### About this task
Look in the material below for the line with "The width and" and the line with "The height and", then set down exactly those two lines and all lines between, nothing more.

### The data
........

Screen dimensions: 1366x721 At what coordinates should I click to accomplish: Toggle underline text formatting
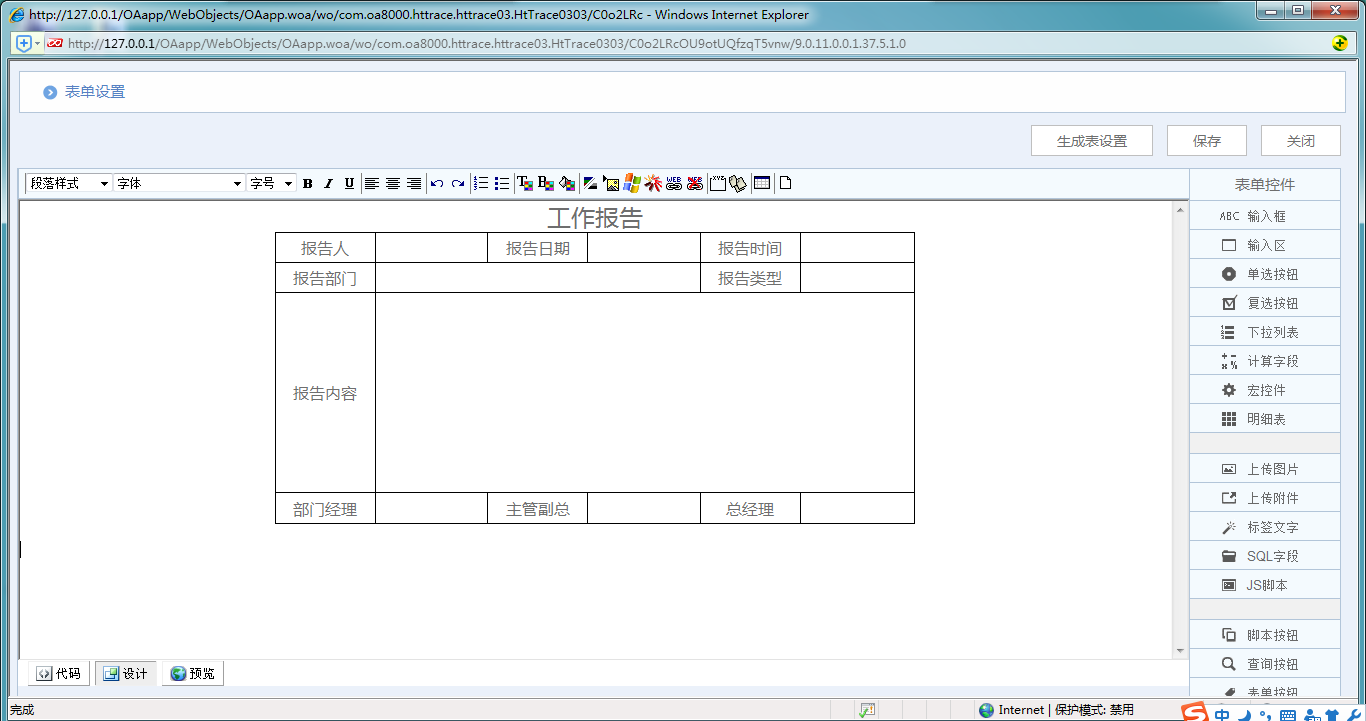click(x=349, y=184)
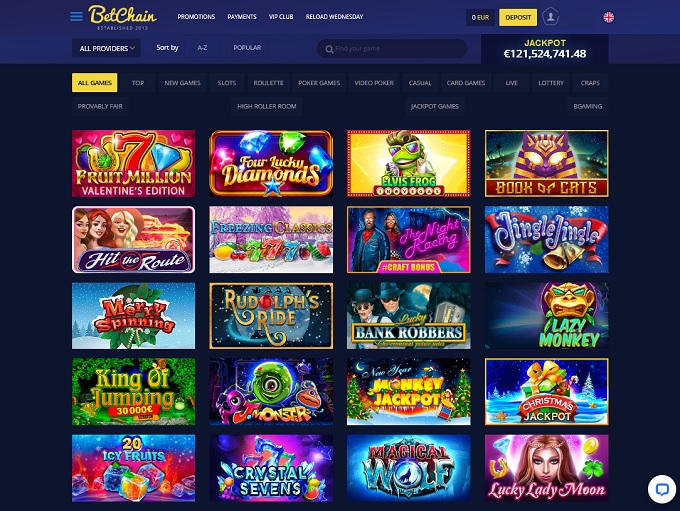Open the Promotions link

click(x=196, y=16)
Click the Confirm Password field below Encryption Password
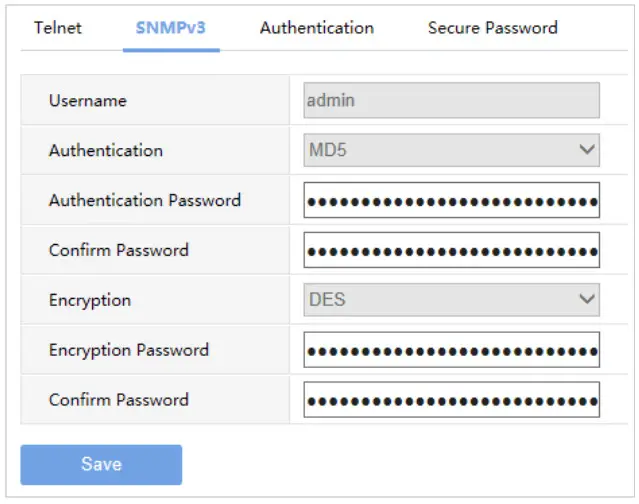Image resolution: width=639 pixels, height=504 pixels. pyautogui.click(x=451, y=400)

........

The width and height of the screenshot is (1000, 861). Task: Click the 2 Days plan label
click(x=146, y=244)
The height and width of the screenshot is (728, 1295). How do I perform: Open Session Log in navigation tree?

........

### Task answer
The width and height of the screenshot is (1000, 861). Task: Click the 2 Days plan label
click(x=146, y=244)
The height and width of the screenshot is (728, 1295). How do I perform: Open Session Log in navigation tree?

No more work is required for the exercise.